* **THE TASK**
Pictures aside, reproduce exactly and only the lines from the one containing "Task: Click the Account user icon" through the end of the records.

Stored items:
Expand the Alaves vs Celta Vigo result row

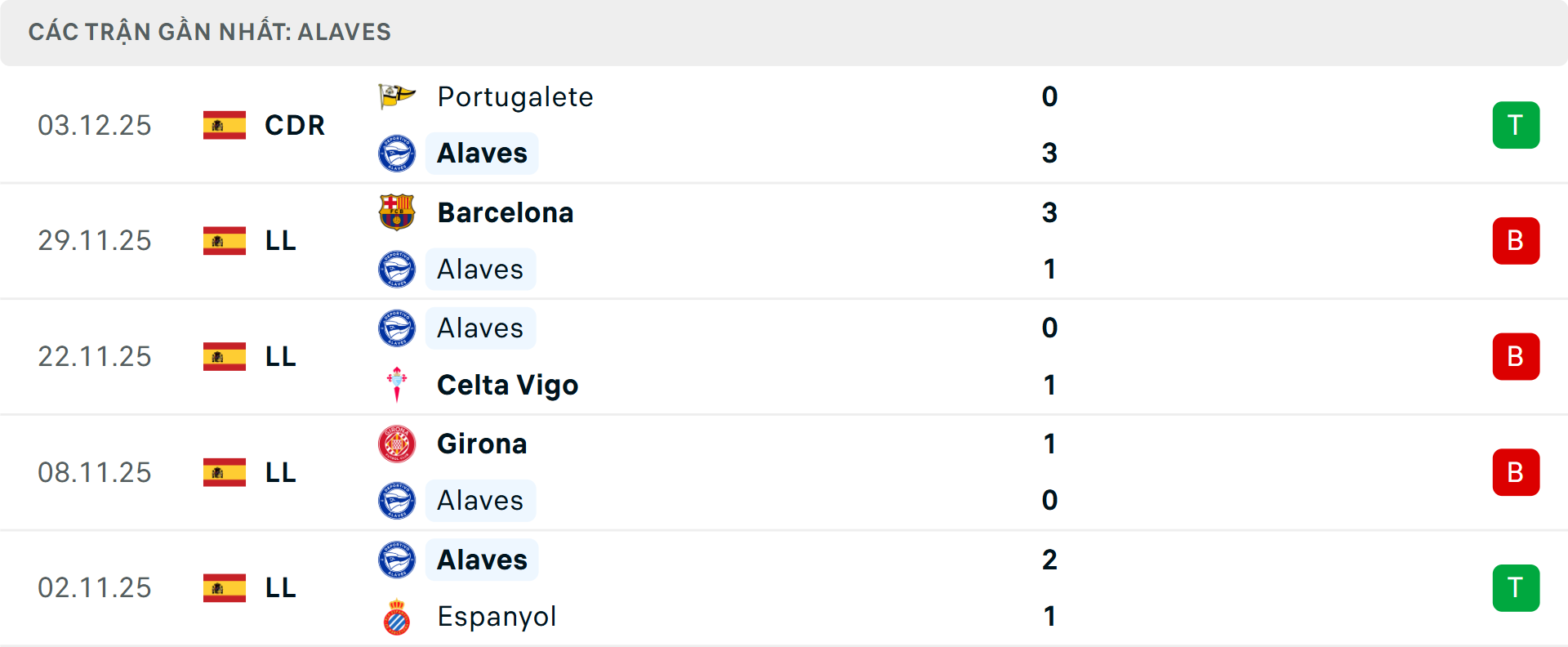pyautogui.click(x=784, y=356)
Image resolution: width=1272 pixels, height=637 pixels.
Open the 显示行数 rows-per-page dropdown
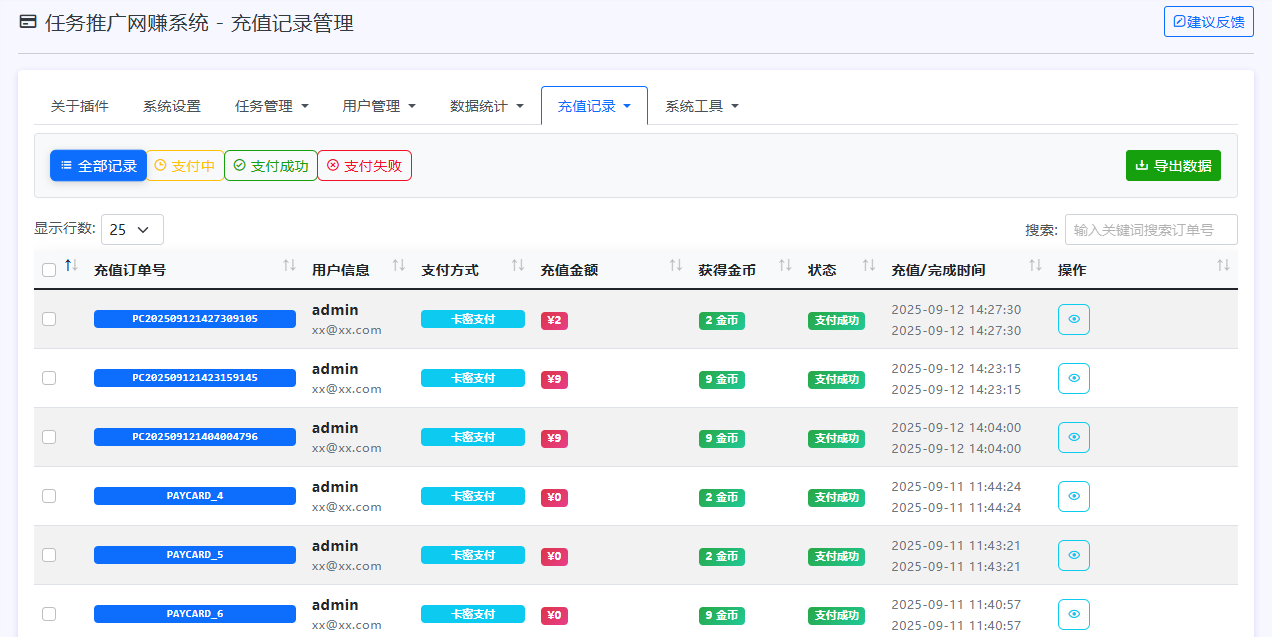tap(131, 229)
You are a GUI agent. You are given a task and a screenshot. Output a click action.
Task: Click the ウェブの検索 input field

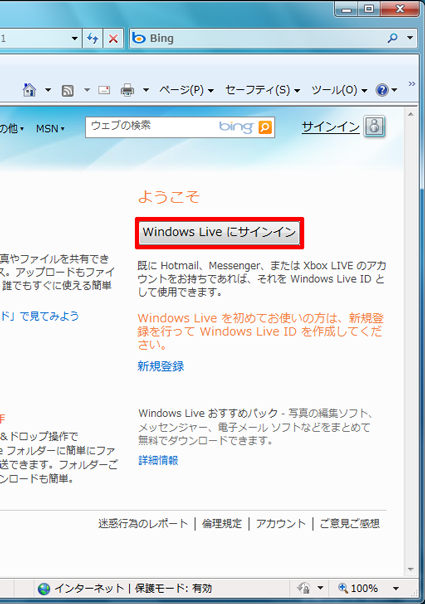[x=152, y=127]
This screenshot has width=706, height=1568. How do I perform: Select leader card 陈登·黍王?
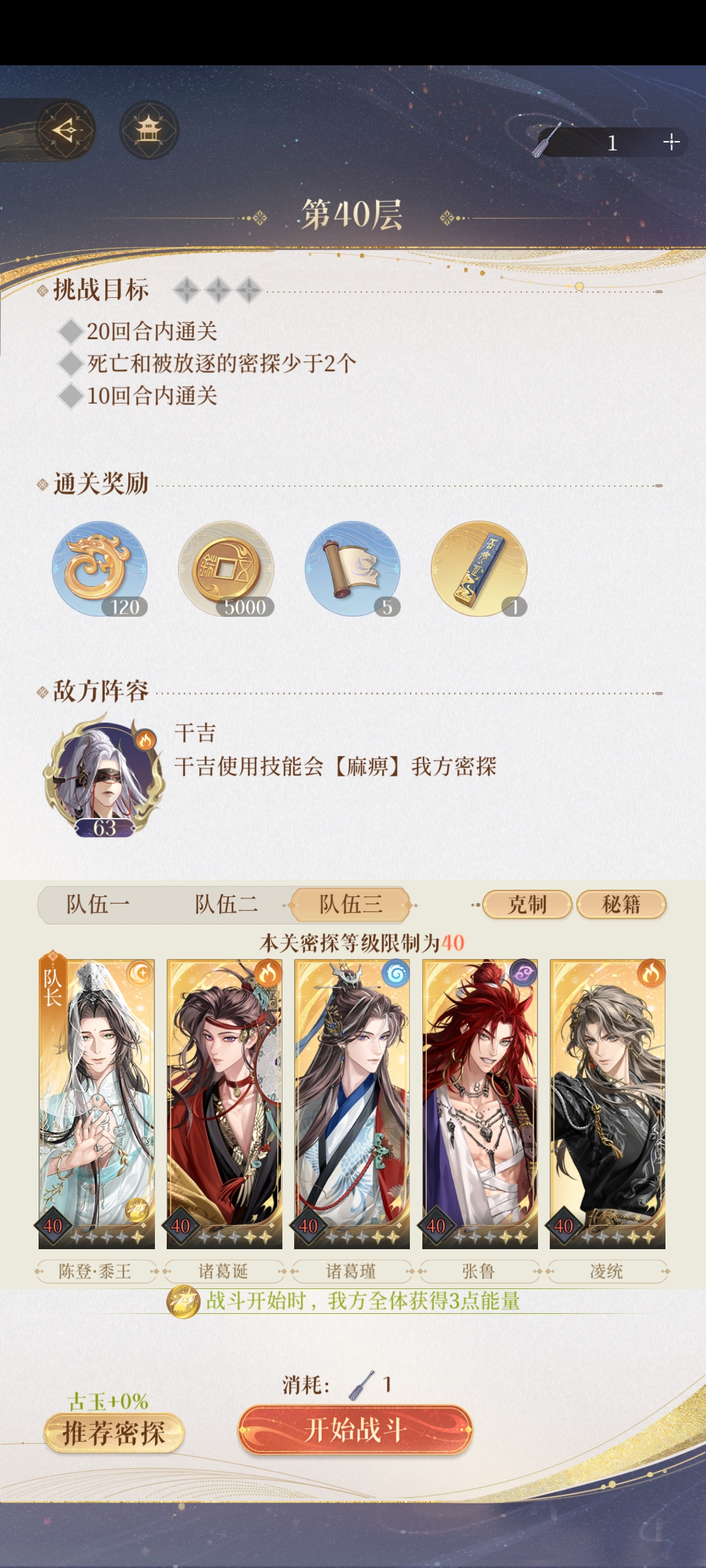coord(97,1103)
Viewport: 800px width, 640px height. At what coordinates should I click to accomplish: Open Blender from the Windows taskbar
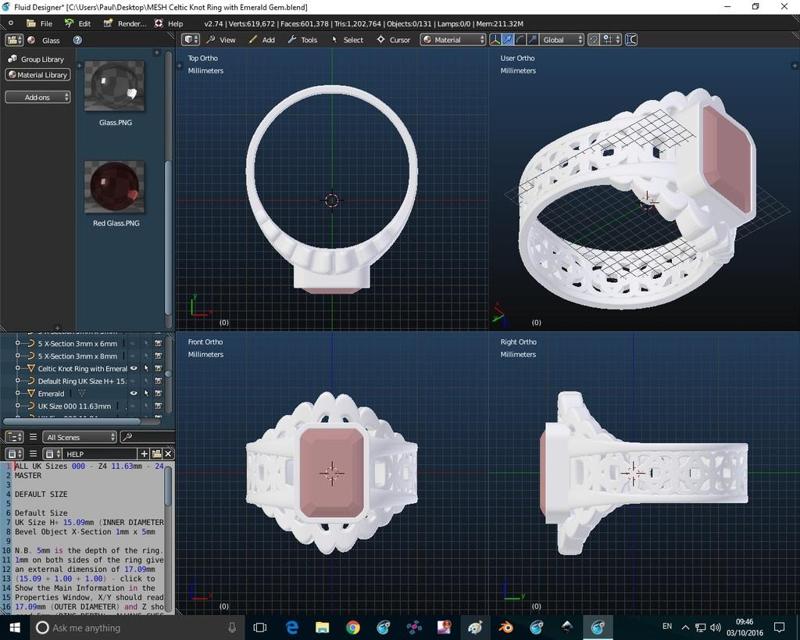(x=505, y=627)
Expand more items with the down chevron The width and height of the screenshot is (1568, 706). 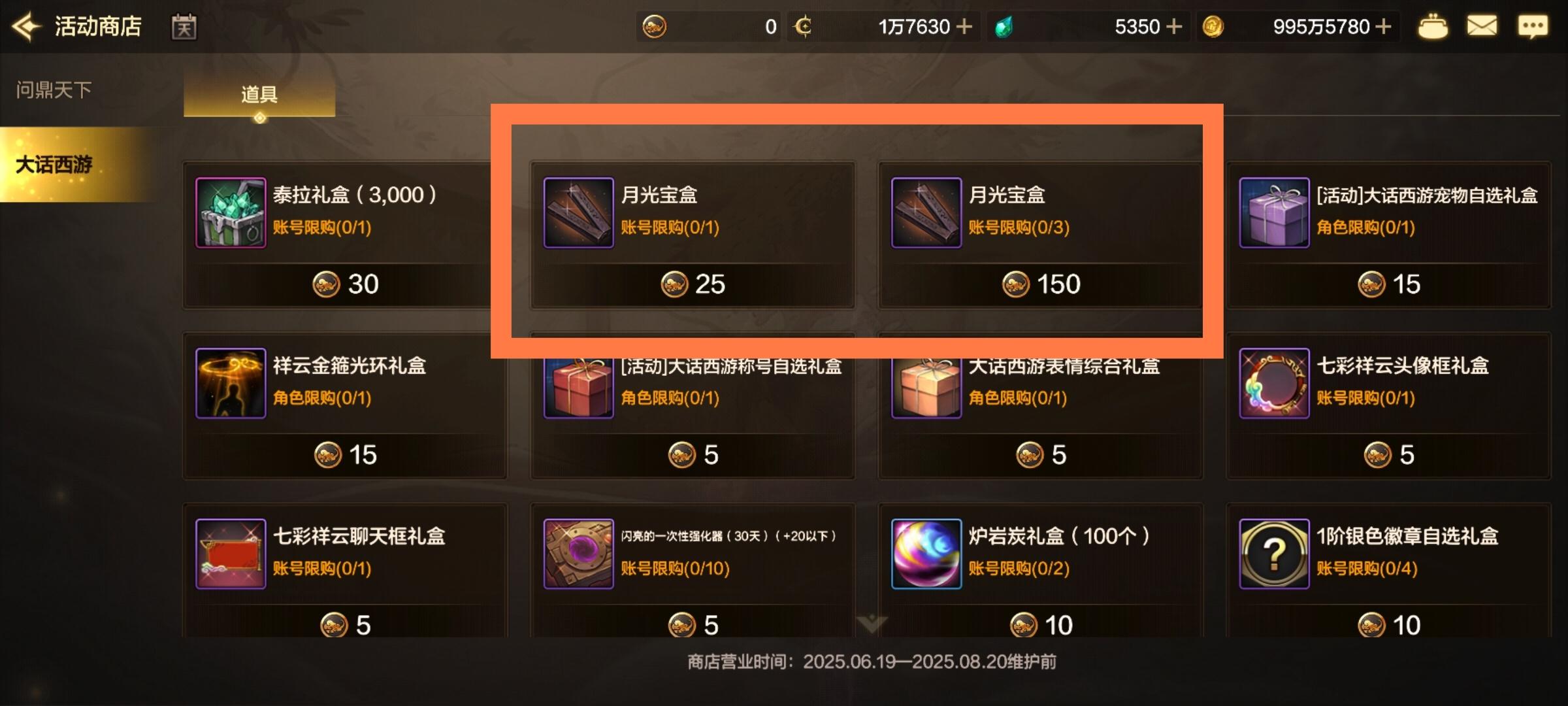tap(872, 624)
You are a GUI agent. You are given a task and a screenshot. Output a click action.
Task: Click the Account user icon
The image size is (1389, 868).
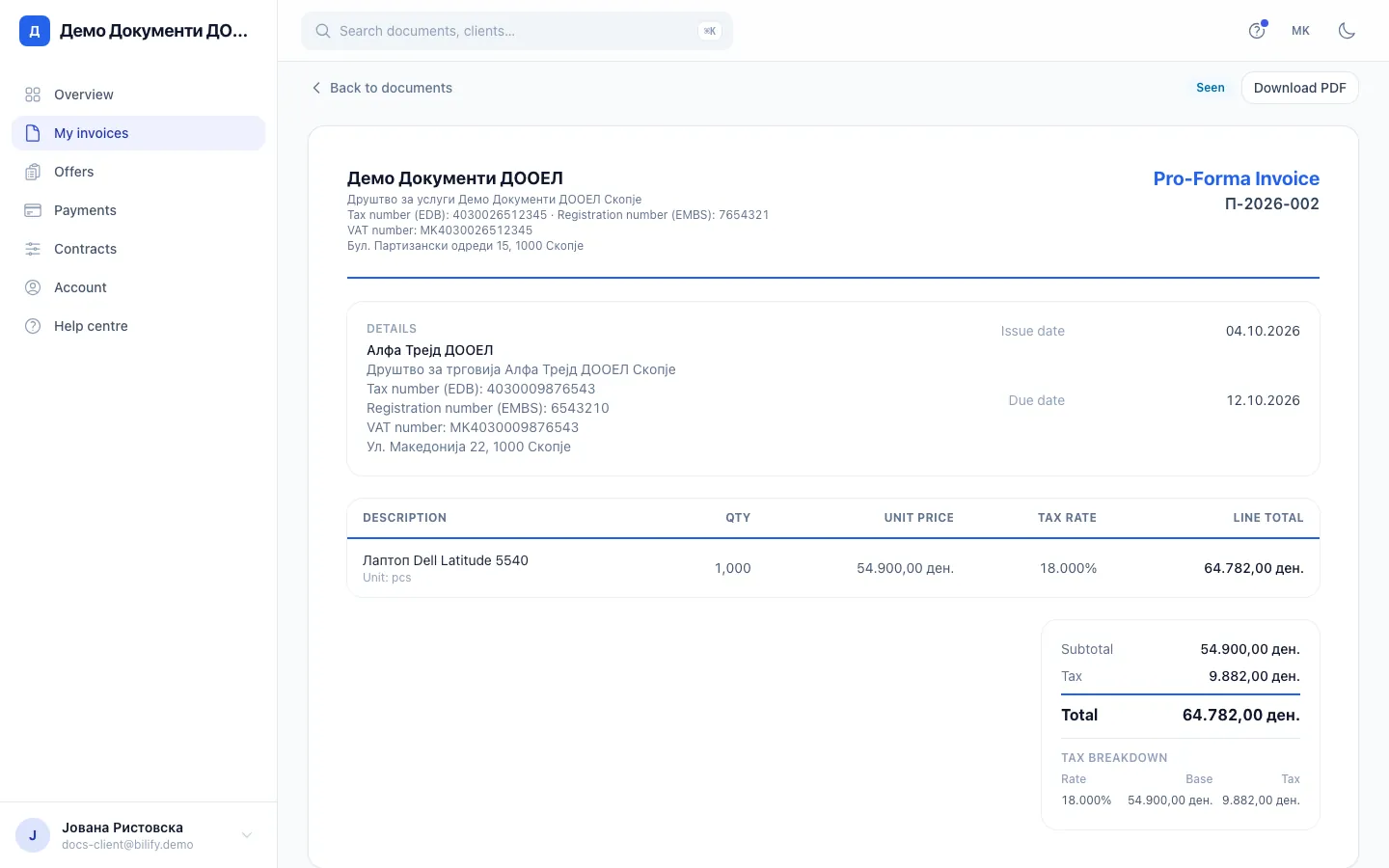point(33,287)
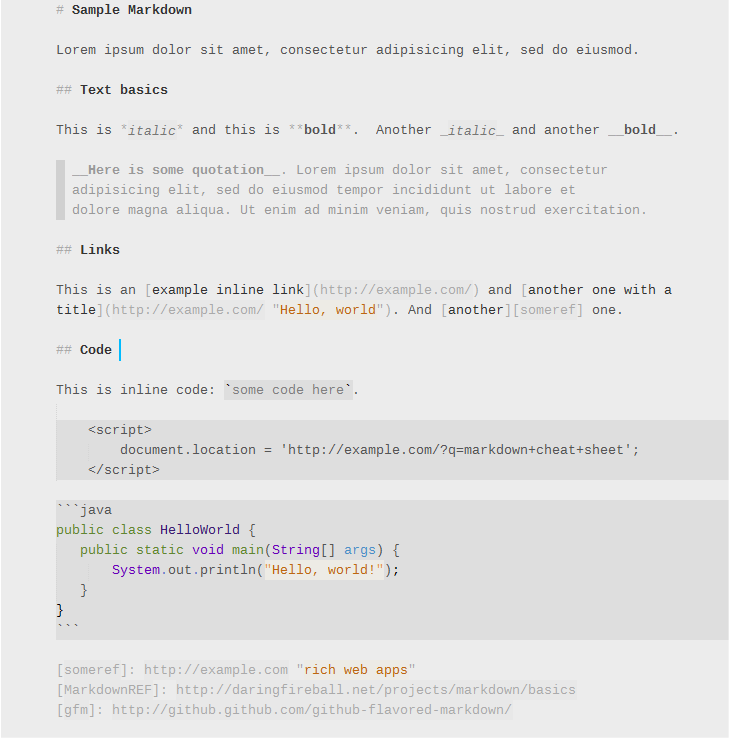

* **OUTPUT OF THE TASK**
Task: Click the Account user icon
The image size is (1389, 868).
point(33,287)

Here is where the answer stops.